*TRY IT:* Your task is to find every line of the data that holds the string "Clear" and copy it.

=== Begin Enclosure ===

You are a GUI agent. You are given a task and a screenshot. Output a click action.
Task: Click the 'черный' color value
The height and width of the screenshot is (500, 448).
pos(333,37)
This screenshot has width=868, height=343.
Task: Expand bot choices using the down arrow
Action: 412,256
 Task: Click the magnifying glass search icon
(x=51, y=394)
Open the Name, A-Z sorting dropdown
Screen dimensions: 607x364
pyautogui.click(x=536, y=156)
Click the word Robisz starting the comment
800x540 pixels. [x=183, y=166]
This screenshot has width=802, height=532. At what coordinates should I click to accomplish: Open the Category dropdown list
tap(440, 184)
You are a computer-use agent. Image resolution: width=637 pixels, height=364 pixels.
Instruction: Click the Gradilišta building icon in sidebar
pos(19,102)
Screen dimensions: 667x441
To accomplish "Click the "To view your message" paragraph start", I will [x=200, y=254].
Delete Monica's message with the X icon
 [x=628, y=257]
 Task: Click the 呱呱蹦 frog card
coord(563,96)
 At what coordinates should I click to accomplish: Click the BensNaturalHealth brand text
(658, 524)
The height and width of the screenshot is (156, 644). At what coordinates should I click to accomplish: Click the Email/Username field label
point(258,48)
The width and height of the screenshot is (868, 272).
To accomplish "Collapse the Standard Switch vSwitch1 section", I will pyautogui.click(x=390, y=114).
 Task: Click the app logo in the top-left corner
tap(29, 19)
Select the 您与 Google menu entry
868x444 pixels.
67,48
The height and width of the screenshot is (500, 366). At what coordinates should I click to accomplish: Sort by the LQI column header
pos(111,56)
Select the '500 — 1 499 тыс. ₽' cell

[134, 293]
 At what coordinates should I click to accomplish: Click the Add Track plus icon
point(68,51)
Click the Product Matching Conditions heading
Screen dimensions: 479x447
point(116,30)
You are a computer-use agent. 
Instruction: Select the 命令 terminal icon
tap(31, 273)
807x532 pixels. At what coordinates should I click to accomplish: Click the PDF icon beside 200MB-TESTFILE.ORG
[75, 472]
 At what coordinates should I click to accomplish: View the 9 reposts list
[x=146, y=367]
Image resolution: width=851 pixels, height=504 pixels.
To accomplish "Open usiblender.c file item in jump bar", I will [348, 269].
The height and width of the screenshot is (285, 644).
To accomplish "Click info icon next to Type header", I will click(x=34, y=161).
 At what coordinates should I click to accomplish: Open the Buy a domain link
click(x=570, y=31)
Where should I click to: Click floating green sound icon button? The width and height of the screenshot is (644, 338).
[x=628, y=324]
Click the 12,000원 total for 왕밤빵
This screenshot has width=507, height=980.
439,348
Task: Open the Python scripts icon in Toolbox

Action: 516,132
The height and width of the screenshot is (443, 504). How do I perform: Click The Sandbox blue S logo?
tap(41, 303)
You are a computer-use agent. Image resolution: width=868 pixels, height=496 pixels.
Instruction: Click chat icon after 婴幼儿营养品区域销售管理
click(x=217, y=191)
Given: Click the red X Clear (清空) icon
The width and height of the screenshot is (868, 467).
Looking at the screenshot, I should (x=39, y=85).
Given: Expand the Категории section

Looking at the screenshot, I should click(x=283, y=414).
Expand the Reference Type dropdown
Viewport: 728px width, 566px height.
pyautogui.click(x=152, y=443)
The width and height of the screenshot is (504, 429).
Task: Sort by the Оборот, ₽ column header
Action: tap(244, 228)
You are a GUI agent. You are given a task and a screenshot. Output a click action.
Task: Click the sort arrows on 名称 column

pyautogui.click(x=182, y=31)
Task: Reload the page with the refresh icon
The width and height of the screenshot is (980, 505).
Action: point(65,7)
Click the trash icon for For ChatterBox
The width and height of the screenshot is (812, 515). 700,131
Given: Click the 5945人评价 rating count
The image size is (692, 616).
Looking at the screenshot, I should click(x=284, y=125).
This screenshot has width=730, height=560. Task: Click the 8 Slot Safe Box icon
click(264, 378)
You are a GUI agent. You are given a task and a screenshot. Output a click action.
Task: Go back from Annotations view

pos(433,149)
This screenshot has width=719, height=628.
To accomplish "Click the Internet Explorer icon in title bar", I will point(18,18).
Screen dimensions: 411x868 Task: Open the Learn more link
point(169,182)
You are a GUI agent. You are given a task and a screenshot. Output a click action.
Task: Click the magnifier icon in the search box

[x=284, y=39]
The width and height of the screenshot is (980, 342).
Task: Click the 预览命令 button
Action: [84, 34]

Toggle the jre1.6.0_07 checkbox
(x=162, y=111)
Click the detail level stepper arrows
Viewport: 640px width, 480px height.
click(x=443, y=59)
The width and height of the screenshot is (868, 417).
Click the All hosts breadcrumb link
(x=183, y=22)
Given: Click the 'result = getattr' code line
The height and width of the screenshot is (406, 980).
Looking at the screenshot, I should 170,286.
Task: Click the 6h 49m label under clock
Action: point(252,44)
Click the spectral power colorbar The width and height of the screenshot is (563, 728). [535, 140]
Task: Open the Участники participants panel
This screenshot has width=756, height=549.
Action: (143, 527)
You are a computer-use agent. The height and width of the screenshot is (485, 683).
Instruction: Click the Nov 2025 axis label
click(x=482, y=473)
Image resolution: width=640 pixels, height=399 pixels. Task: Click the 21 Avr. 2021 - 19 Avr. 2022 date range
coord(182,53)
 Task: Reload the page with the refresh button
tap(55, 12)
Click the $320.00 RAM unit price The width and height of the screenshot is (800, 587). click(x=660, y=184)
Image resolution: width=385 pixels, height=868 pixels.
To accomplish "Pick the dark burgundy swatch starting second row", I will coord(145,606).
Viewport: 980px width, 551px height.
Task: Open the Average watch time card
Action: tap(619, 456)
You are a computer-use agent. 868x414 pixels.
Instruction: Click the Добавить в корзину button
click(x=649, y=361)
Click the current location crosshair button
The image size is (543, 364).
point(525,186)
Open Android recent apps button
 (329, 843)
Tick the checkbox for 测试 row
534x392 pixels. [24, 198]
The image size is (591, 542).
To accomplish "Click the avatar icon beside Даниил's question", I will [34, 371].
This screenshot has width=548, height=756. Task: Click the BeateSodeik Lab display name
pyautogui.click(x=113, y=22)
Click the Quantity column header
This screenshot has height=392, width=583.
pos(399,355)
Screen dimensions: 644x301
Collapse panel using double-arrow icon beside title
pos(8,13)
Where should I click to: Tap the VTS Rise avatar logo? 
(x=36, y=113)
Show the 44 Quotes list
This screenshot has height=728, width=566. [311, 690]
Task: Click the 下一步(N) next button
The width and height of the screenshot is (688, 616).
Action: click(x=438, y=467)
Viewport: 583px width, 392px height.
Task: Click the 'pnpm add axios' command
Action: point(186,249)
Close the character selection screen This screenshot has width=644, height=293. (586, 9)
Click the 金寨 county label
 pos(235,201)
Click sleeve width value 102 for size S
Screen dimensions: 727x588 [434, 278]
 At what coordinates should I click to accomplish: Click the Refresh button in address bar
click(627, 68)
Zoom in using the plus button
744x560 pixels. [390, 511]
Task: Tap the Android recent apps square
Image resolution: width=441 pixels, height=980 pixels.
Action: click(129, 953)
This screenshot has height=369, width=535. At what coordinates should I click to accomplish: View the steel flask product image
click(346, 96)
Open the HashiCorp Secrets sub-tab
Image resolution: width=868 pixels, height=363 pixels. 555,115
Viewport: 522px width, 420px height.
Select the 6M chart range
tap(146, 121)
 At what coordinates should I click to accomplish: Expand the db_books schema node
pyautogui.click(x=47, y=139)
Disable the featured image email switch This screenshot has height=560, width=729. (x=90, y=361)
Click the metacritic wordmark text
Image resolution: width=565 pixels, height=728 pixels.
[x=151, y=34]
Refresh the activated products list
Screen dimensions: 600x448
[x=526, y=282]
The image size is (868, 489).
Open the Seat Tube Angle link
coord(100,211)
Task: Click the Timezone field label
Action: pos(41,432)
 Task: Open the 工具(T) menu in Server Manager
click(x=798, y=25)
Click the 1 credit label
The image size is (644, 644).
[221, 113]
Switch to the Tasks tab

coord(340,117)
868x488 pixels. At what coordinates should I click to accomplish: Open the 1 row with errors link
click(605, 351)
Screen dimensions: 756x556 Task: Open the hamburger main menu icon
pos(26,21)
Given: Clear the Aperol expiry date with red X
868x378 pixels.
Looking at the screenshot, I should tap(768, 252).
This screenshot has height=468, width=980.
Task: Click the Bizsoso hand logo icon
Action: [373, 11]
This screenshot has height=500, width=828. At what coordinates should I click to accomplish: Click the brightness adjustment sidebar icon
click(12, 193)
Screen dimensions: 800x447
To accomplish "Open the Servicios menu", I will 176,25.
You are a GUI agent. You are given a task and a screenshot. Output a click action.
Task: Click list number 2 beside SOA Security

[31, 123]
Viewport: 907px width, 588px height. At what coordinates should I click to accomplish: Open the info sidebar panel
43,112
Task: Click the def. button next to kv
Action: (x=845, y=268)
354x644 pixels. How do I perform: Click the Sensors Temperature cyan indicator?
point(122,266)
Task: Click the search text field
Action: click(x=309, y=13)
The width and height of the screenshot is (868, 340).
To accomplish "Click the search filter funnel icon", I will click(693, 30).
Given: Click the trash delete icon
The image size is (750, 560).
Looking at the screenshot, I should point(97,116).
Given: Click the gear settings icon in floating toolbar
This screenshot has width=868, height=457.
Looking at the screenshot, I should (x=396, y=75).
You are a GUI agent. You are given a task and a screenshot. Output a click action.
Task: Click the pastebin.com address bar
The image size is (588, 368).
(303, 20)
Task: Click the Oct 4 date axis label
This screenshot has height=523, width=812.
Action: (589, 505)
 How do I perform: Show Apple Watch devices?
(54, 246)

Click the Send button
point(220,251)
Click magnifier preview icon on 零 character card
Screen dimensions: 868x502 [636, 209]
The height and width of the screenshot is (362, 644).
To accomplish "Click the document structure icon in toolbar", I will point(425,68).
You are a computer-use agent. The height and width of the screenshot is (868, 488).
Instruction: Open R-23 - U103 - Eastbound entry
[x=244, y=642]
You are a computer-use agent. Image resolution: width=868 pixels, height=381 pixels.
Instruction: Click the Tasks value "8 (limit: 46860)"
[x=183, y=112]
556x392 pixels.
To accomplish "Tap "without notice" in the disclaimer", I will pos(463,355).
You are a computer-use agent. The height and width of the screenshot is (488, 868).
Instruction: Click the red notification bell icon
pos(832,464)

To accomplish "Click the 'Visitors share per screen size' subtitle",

=== End Enclosure ===

*PROBLEM SOLUTION:*
Given: Click the red X Clear (清空) icon
Given: Clear the Aperol expiry date with red X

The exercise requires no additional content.